有n個房間，每個房間裏面有分數，分數值從-100到100，每個可能會有一定數量的門連通其他房間，你每經過一個房間時就要把房間中的分數加到自己身上。你初始的時候手裏有100分，現在問你能否從第一號房間走到第n號房間，在尋找路徑的過程中，分數不允許小於等於0。

數據提示：

圖可能不連通，有重邊，有自環！

代碼：

#include <bits/stdc++.h>


using namespace std;
const int inf=-9999999;

const int maxn = 300;
int N;
struct Edge
{
	int from, to, dist;
};
struct BellmanFord
{
	int n, m;//頂點與邊
	vector<Edge> edges;
	vector<int> G[maxn];
	bool inq[maxn];
	int d[maxn];
	int cnt[maxn];
	void init(int n)
	{
		this->n = n;
		for (int i = 0; i<n; i++)
			G[i].clear();
		edges.clear();
	}
	void AddEdge(int from, int to, int dist)
	{
		edges.push_back(Edge{ from, to, dist });
		m = edges.size();
		G[from].push_back(m - 1);
	}
	bool solve()
	{
		//for (int i = 0; i<edges.size(); i++)
		// cout << edges[i].from << " " << edges[i].to << " " << edges[i].dist << endl;
		queue<int> Q;
		memset(inq, 0, sizeof(inq));
		memset(cnt, 0, sizeof(cnt));
		for (int i = 0; i<n; i++)
		{
			d[i] = inf;
			inq[0] = true;
			Q.push(i);
		}
		d[0] = 100;
		while (!Q.empty())
		{
			int u = Q.front();
			Q.pop();
			inq[u] = false;
			for (int i = 0; i<G[u].size(); i++)
			{
				Edge& e = edges[G[u][i]];
				if (d[e.to]<d[u] + e.dist && d[u] + e.dist>0)//找權值最大路徑，而且更新的路徑必須大於0
				{
					d[e.to] = d[u] + e.dist;
					if (e.to == n - 1)
                        return true;//有一條路徑直接到終點
					if (!inq[e.to])
					{
						Q.push(e.to);
						inq[e.to] = true;
						if (++cnt[e.to]>n)

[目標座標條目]

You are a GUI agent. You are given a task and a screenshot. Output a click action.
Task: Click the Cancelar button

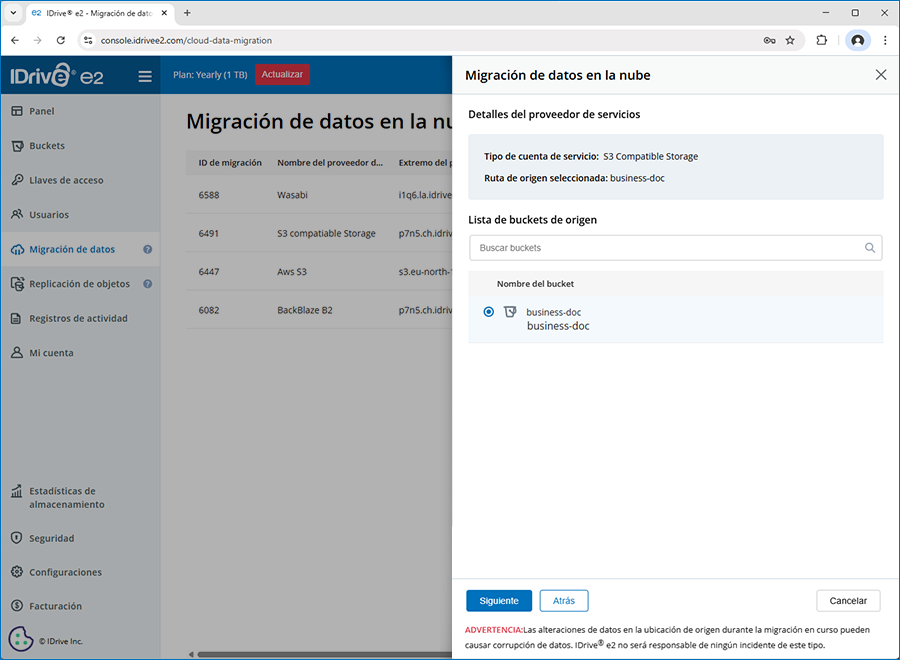point(848,601)
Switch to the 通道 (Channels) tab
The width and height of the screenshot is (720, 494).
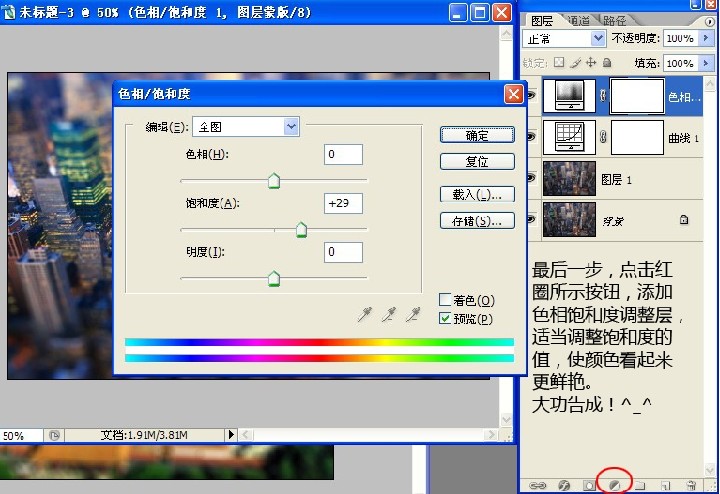(x=577, y=19)
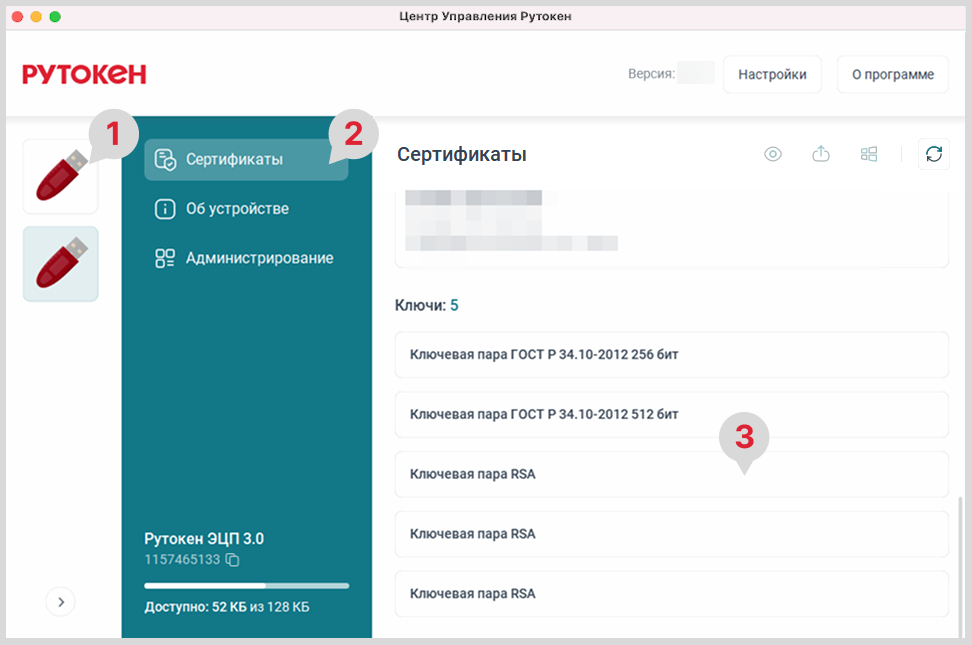Click the eye view certificate icon

tap(773, 154)
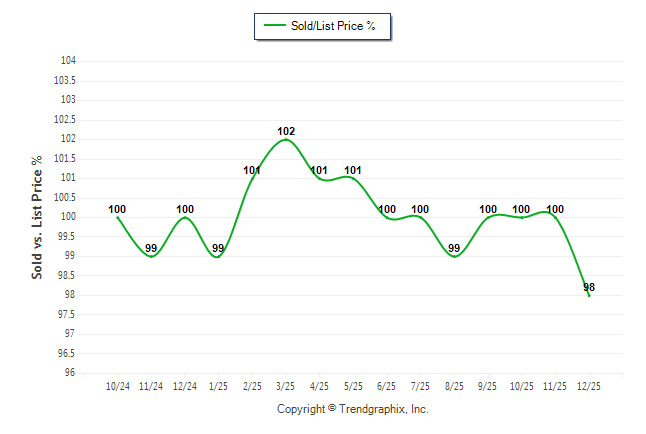Click the Copyright Trendgraphix, Inc. text
This screenshot has width=646, height=434.
point(352,409)
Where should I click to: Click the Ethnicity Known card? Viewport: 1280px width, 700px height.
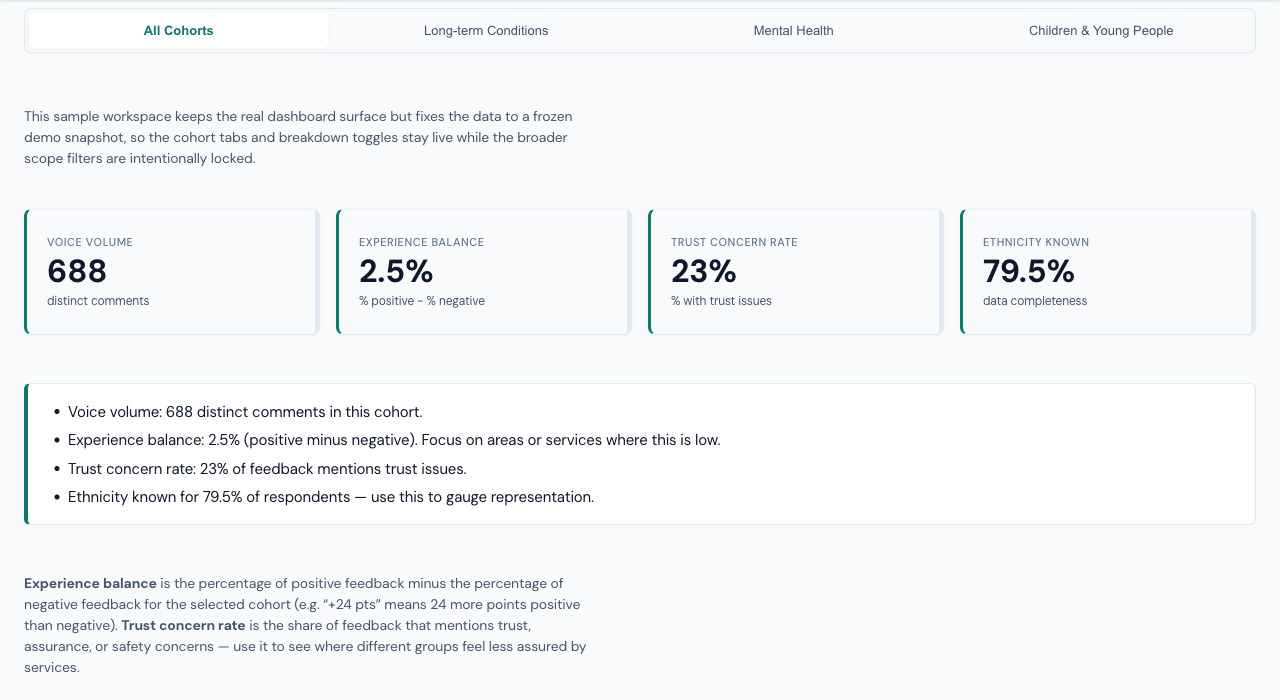tap(1106, 271)
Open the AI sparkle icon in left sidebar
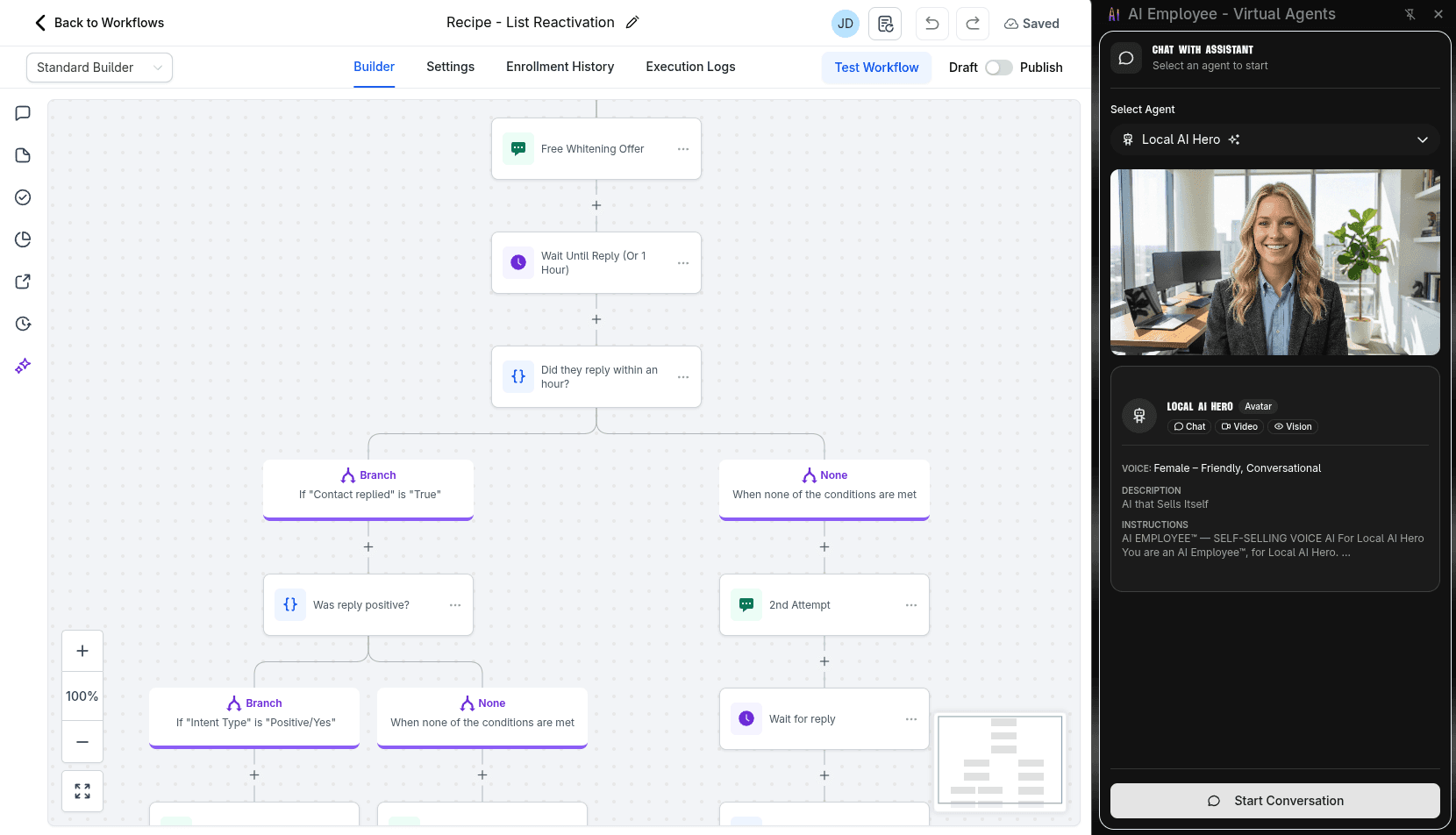 click(23, 366)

**練習任務**
根據閱讀文本回答以下問題：
1. 初始的時候手裏有多少分？
2. 數據提示指出圖可能有哪些情況？
3. 代碼中常量 maxn 被設為多少？

**參考答案**
1. 初始的時候手裏有100分。
2. 圖可能不連通，有重邊，有自環。
3. 常量 maxn 被設為300。